The second technology that came to the aid of the farmer was the combined harvester-thresher, which reduced the duration of labor that was required to harvest and thresh a piece of land by substantial amounts.

In this fragmentation process, the nation could be divided down to form clearly discernible urban and rural regions. As I said earlier, it is important for the cities to be governed similar so that all cities in a particular region are availed similar qualities of the similar quantities of resources. Does this look like Communism on a broader scale? Perhaps. But what it ensures is that, with the democratization of information exchange through urban areas, there can be greater coordination towards acheiving common goals. At the same time, rural areas, specifically the agrarian ones, will receive greater and greater concentrations of useful information instead of what just the state has decided to give them.

In this fragmentation, which I call the second-degree fragmentation (SDF), the danger of there arising a difference in policies as a result of the installation of different state governments is eliminated. Secondly, the Charter Cities that Paul Romer suggested could be translated into this SDF picture in that all cities work as one super-city in terms of resource management and policy establishment.
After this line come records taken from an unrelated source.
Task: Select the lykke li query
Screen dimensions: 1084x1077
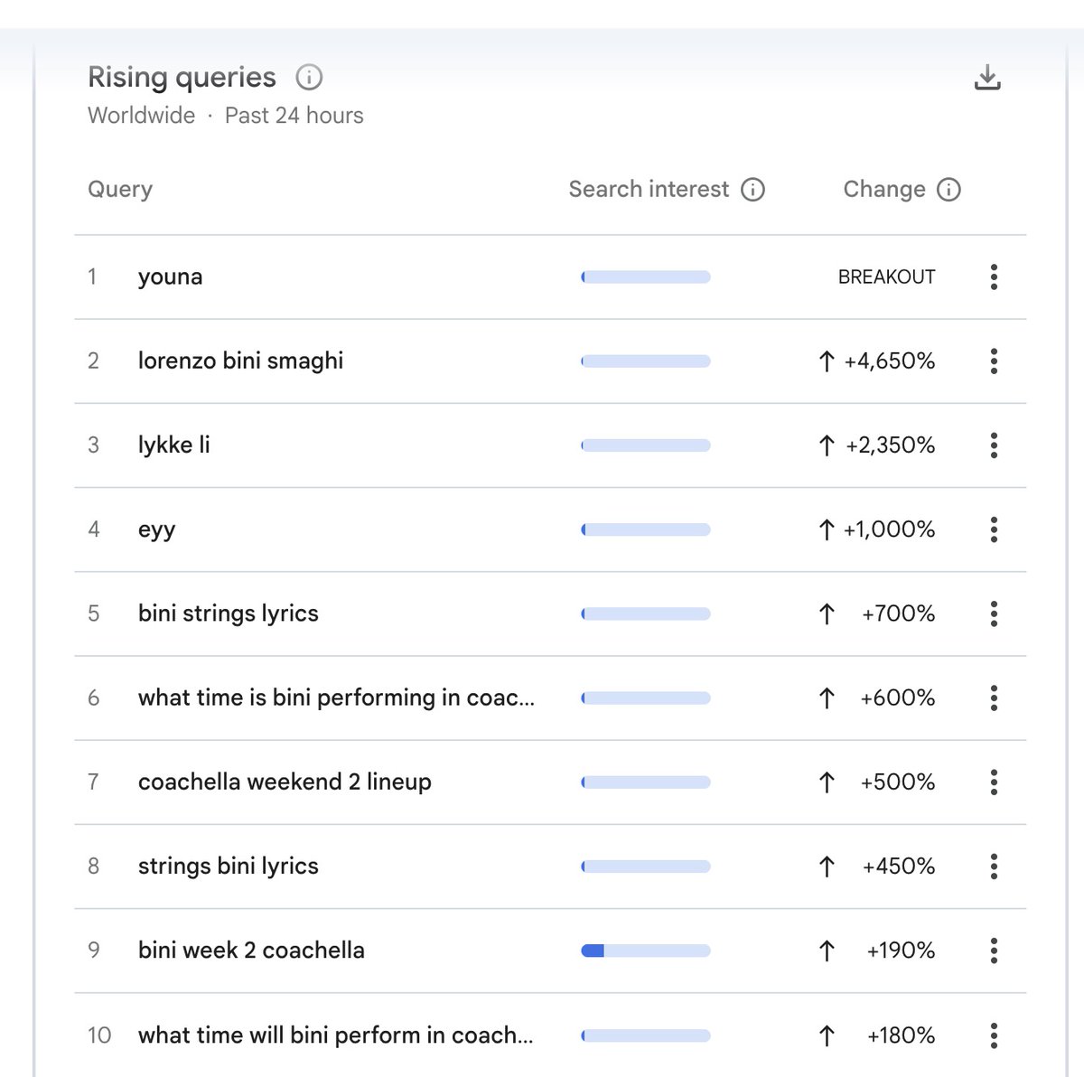Action: point(173,445)
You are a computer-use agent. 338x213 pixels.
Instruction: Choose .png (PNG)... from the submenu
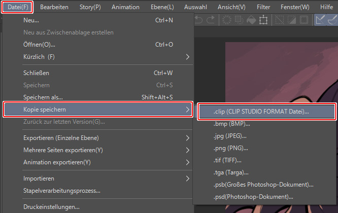click(x=231, y=148)
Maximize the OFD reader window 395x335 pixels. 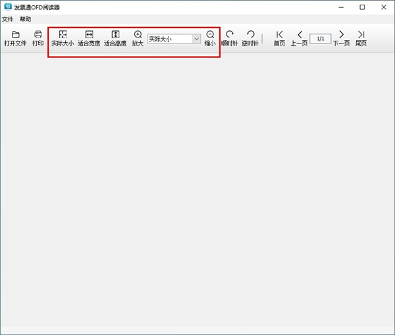(x=362, y=7)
I have two concerns at the end of this post.

  1. With the current system set so firmly in its ways, bring in such a massive change is quite impossible. Therefore, if anyone has any such comments to put forth, please don’t do so. Instead, what I’d like to hear about is its theoretical validity.
  2. I have not studied this subject (yet). There’s still a long time to go for me to be there. But before then, if you have anything to suggest or criticise (constructively), let me know.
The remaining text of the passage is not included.